§ **DIRECTIONS FOR THIS TASK**
Filter the entries, keeping every line with the word "status".

§ **SOURCE MATERIAL**
- - - - -
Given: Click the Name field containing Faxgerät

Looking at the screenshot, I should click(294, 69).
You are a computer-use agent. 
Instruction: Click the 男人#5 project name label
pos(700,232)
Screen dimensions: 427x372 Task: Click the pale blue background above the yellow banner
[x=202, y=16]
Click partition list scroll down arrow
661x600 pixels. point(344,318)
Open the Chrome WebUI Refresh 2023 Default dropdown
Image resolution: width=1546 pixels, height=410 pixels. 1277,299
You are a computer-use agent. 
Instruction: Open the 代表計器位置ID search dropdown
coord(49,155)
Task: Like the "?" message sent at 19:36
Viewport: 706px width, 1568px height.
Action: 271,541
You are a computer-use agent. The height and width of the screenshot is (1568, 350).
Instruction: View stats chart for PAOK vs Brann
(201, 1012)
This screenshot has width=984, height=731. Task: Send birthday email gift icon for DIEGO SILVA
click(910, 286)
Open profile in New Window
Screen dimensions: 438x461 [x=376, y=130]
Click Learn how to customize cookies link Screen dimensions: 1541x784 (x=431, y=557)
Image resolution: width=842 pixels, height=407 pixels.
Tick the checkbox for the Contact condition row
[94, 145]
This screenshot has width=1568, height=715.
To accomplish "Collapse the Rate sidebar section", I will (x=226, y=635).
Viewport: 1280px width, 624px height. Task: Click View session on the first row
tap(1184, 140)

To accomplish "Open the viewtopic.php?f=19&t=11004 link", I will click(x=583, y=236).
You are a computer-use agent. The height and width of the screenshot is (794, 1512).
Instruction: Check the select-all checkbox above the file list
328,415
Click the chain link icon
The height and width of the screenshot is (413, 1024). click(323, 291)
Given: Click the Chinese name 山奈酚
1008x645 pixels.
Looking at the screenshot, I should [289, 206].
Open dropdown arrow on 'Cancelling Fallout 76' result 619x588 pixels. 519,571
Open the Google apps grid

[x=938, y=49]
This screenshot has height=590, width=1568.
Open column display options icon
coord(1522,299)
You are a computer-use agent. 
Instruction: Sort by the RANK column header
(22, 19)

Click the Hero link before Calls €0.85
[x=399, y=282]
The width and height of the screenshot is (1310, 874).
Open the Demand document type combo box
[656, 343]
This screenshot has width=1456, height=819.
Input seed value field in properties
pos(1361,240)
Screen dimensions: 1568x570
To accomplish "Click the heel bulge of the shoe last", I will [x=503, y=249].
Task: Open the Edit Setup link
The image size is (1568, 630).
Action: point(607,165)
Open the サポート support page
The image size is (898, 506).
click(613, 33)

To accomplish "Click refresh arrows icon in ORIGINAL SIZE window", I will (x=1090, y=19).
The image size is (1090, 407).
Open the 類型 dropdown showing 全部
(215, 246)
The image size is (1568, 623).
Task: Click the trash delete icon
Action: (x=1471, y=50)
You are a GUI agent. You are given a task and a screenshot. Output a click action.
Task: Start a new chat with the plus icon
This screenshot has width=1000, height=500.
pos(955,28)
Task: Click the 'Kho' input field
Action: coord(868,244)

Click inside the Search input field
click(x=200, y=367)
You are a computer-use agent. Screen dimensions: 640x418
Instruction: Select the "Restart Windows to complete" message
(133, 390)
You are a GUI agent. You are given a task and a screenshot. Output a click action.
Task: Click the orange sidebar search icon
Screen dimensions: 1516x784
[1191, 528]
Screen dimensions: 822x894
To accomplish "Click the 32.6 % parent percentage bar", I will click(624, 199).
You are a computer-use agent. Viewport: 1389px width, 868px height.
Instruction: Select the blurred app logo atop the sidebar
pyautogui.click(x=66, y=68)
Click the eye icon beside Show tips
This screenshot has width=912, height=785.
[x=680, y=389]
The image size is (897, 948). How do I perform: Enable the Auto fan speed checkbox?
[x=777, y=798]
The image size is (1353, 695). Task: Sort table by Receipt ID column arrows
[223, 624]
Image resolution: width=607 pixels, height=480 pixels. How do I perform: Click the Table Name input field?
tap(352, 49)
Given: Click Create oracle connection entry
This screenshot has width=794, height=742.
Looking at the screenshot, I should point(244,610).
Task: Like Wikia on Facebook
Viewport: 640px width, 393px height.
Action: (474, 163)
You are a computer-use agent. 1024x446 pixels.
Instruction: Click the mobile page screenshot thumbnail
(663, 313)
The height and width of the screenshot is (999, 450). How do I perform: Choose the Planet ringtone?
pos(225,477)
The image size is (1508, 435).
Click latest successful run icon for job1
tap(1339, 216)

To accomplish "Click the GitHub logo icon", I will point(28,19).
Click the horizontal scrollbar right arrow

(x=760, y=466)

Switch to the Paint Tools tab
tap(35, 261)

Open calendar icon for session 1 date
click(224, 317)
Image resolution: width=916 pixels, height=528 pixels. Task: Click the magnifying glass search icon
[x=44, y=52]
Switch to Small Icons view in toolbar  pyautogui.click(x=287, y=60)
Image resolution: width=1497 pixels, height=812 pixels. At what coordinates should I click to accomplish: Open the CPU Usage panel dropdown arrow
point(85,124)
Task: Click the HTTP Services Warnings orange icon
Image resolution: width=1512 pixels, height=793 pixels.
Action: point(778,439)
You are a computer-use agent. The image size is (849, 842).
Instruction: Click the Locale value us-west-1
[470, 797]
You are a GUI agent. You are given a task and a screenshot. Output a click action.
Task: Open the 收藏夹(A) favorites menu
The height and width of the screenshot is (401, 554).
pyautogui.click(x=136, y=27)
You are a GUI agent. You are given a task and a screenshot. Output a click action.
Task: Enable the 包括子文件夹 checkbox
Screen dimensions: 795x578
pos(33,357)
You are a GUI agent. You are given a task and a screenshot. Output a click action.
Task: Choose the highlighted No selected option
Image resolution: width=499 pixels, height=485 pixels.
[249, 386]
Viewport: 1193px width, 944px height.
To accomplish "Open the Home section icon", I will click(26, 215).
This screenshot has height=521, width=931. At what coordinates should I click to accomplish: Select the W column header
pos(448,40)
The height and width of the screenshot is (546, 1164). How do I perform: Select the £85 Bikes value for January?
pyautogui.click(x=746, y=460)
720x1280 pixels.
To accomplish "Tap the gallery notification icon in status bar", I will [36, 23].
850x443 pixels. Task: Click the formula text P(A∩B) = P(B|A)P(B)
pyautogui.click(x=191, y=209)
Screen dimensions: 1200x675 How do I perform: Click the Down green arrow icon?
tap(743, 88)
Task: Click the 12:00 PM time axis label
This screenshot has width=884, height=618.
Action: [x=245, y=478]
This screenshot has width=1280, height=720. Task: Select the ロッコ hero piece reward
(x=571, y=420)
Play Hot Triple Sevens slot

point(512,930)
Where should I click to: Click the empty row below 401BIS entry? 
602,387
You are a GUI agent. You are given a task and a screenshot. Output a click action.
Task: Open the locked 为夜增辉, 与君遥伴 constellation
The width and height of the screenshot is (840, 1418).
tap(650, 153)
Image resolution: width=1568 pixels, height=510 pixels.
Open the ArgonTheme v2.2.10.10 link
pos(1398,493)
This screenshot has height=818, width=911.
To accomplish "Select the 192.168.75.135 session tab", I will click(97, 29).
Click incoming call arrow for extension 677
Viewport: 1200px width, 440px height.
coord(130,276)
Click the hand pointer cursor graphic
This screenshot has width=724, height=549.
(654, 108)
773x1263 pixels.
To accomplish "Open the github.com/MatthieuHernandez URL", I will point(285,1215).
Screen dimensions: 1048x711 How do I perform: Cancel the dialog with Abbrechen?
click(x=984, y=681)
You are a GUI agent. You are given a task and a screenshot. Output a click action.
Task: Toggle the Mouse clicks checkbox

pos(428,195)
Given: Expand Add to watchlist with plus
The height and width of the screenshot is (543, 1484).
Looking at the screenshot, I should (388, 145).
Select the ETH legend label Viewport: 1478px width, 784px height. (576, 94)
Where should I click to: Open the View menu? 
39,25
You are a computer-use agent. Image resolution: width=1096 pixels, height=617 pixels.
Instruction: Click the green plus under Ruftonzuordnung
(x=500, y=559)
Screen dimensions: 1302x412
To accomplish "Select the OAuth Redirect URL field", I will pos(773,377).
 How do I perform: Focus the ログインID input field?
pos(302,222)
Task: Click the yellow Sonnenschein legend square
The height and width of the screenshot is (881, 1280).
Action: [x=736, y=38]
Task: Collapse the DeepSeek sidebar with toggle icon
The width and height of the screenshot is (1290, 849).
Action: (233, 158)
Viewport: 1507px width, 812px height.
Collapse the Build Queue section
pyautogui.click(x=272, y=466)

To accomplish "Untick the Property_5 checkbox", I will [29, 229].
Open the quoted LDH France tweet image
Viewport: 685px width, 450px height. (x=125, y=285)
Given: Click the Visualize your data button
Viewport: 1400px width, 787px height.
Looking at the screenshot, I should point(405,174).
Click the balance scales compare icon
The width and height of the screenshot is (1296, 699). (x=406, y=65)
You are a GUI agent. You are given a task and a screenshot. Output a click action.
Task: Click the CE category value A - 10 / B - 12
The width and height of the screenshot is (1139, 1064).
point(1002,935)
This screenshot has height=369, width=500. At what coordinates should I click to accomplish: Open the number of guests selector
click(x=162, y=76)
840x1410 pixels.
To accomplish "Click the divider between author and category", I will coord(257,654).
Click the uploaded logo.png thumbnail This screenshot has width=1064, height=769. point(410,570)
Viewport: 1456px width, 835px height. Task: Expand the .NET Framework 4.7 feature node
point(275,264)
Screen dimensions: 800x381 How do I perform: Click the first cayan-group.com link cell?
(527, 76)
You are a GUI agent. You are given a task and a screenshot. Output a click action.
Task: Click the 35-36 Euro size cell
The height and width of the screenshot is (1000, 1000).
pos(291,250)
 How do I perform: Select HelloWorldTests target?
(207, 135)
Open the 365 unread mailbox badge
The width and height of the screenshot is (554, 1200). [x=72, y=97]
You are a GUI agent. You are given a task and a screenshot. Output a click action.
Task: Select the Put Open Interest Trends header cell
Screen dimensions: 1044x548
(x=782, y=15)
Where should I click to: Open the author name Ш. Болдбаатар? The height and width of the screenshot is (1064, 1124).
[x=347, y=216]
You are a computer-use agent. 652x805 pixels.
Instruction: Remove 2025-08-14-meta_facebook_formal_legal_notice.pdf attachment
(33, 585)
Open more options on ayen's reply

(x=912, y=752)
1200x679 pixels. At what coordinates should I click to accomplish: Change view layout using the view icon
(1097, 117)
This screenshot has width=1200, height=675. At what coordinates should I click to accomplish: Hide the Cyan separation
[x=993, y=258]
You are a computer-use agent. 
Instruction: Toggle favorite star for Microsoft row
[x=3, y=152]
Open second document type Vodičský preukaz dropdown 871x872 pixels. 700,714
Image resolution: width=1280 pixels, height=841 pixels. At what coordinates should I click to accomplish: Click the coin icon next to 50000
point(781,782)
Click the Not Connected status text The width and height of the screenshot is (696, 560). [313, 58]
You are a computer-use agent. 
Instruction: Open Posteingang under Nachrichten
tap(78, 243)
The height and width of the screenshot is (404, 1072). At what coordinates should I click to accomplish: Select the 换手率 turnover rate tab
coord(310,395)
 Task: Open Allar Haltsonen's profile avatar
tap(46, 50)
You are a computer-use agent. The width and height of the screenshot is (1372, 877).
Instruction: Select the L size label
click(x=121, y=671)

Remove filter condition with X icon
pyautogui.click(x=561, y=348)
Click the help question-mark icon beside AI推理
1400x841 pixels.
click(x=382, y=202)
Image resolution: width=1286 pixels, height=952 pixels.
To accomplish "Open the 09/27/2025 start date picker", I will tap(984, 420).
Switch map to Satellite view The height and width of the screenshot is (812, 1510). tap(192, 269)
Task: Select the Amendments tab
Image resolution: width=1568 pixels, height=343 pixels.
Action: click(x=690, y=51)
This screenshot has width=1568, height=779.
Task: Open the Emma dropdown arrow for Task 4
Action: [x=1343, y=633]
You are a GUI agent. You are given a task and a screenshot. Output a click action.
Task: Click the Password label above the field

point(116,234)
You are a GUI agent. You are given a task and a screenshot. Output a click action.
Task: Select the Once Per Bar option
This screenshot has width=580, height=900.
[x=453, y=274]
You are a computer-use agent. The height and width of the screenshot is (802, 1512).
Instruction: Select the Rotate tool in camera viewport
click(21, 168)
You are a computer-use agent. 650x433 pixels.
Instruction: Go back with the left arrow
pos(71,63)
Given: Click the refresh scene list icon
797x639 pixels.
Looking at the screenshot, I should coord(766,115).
- - - - -
§ **RESULT OF THIS EXERCISE**
To accomplish "Tap the gallery notification icon in status bar", I will [36, 23].
Click the Not Connected status text The width and height of the screenshot is (696, 560). [313, 58]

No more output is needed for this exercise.